**EXERCISE OBJECTIVE**
Below are records that hold pictures; write out only the lines from their start through the line with "1200x655 pixels.", exactly, and drop the pictures.

**DATA SHOWN**
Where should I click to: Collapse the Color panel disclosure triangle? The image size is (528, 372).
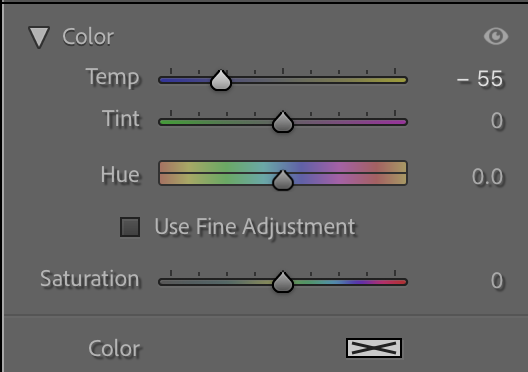[39, 37]
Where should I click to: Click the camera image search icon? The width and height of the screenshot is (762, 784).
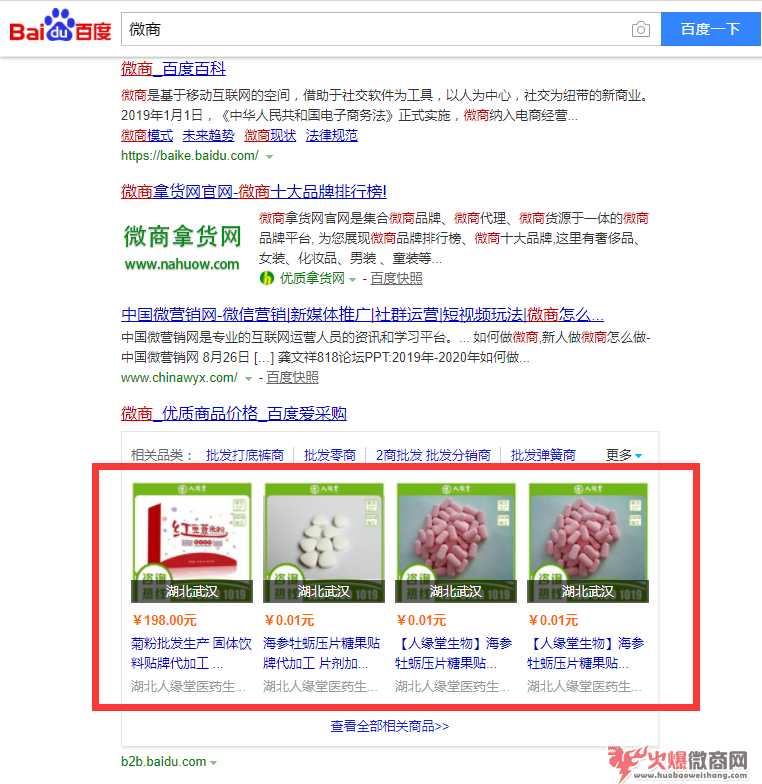coord(640,30)
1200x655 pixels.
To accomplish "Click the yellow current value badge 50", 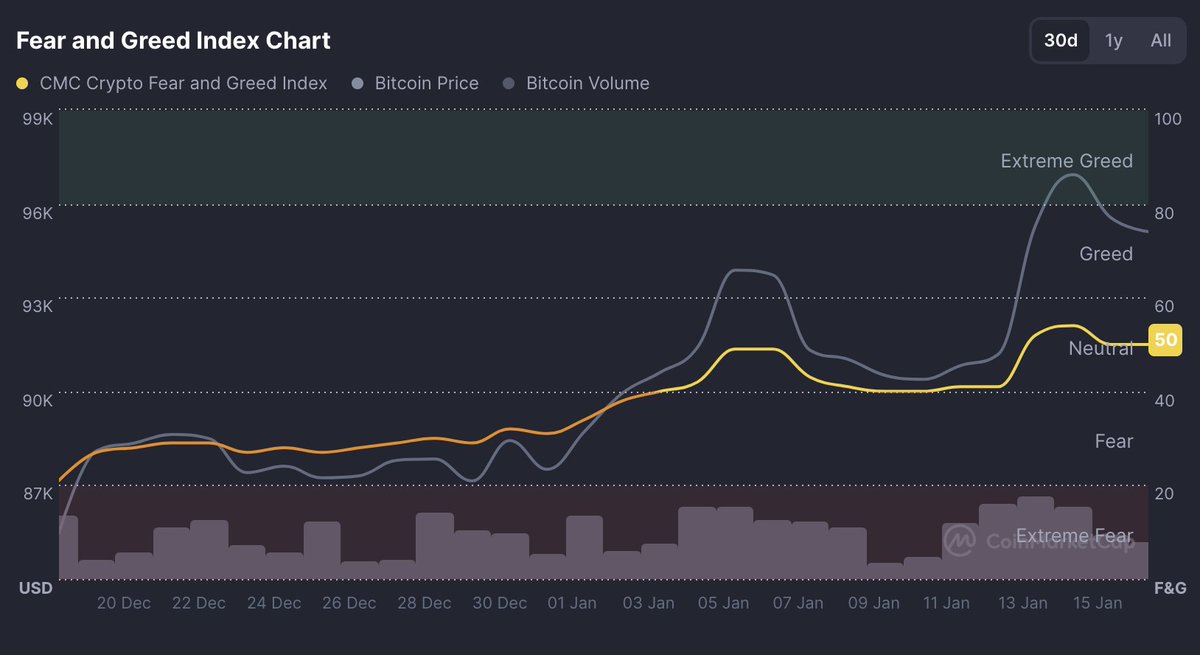I will tap(1165, 341).
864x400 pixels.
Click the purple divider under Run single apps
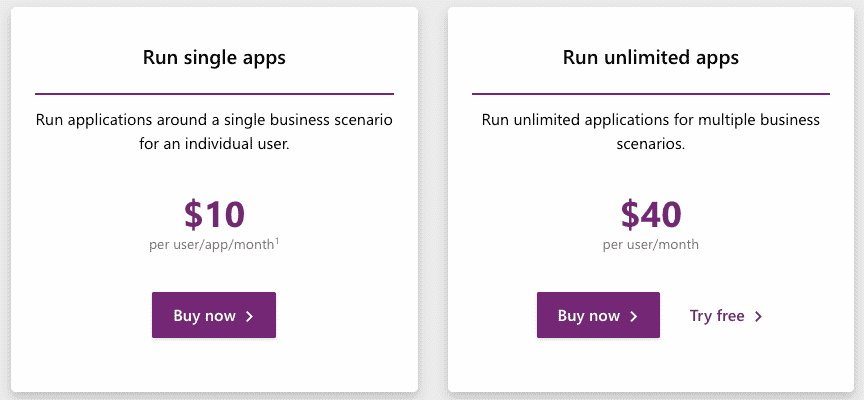pos(214,94)
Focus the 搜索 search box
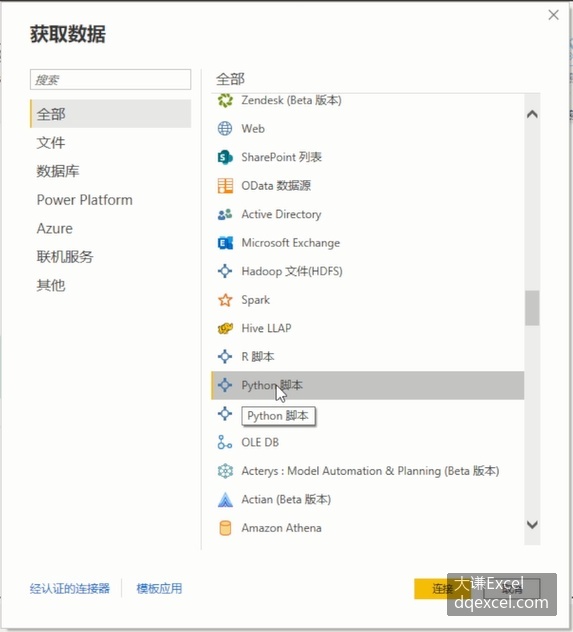The width and height of the screenshot is (573, 632). tap(110, 79)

**WRITTEN RESPONSE**
Where should I click to: Collapse the Color panel disclosure triangle? The image size is (528, 372).
[39, 37]
Where should I click to: Click the camera image search icon? The width and height of the screenshot is (762, 784).
coord(640,30)
1200x655 pixels.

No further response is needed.